▶ Task statement
Turn the lines below, from the line containing "The width and" through the line containing "center [693, 318].", into a JSON list of strings with one string per line, skipping any blank lines.

▶ Available data

BEGIN

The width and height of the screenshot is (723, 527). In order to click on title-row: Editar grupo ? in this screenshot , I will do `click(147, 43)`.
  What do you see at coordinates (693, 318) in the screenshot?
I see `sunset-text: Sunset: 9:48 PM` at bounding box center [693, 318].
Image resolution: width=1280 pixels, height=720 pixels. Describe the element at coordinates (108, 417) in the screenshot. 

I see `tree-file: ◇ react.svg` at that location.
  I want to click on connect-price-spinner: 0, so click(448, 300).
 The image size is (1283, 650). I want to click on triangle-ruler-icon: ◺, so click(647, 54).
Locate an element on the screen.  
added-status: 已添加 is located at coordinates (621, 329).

END
BEGIN

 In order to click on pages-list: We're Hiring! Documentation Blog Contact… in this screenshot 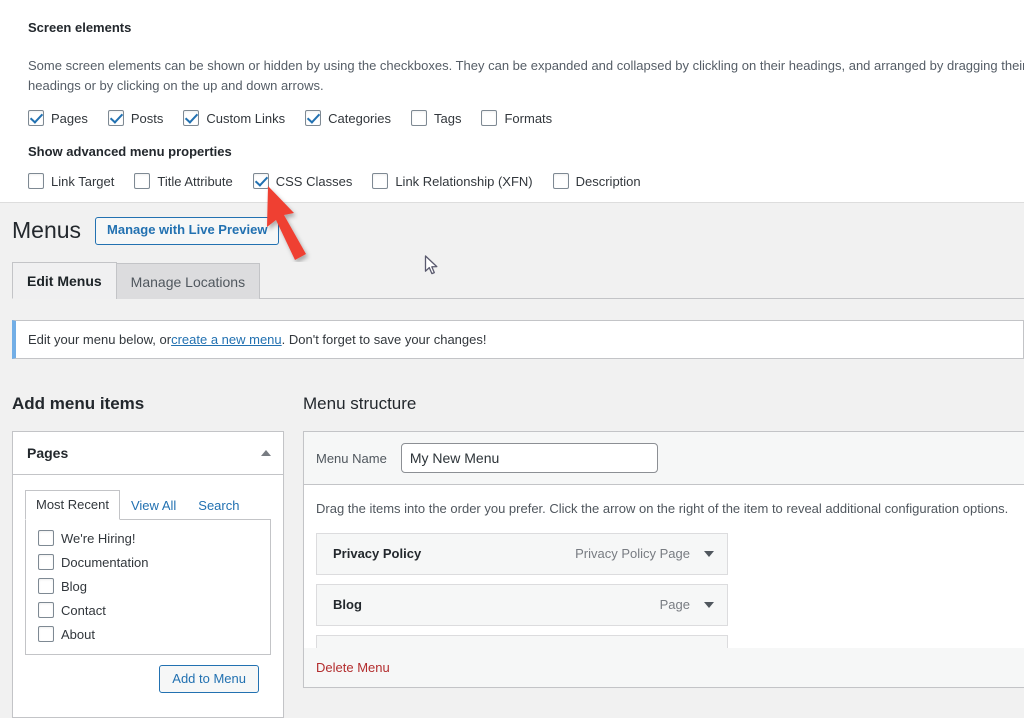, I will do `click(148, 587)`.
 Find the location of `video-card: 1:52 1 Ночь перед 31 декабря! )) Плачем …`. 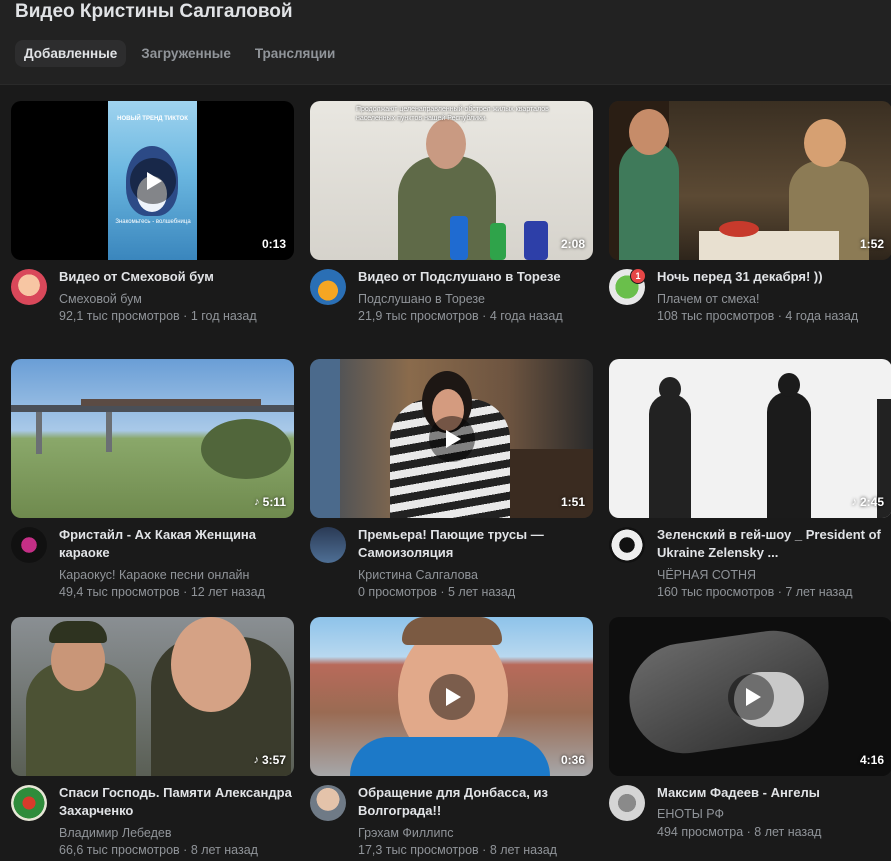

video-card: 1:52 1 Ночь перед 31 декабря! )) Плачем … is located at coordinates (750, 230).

END
BEGIN

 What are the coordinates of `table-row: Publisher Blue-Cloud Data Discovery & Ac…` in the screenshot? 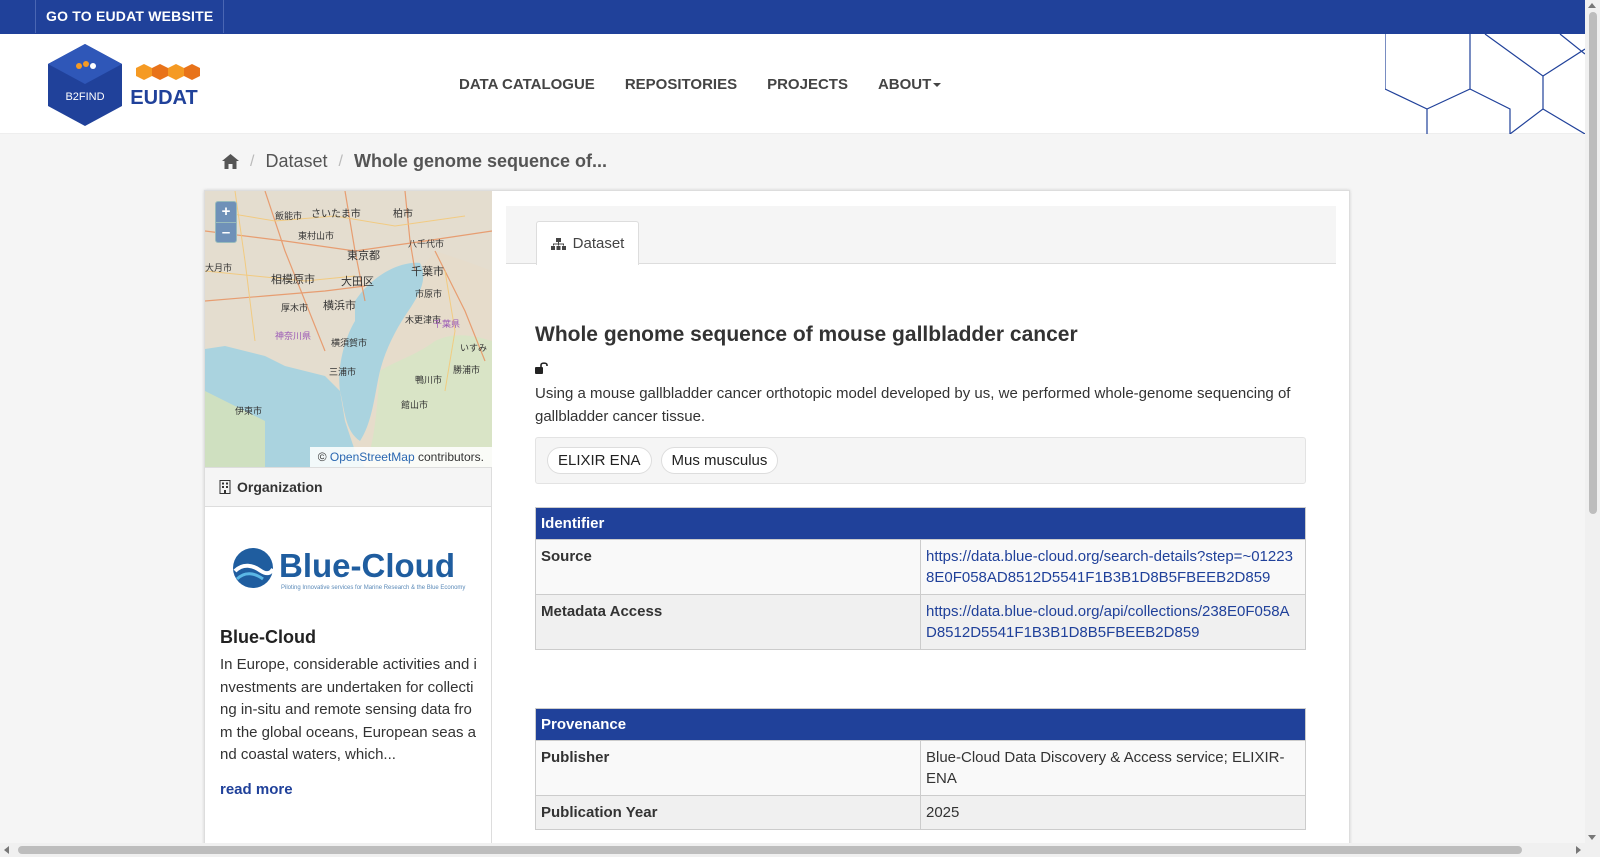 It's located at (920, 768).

END

▶ Result of the exercise
[
  "The width and height of the screenshot is (723, 527). In order to click on title-row: Editar grupo ? in this screenshot , I will do `click(147, 43)`.",
  "  What do you see at coordinates (693, 318) in the screenshot?",
  "I see `sunset-text: Sunset: 9:48 PM` at bounding box center [693, 318]."
]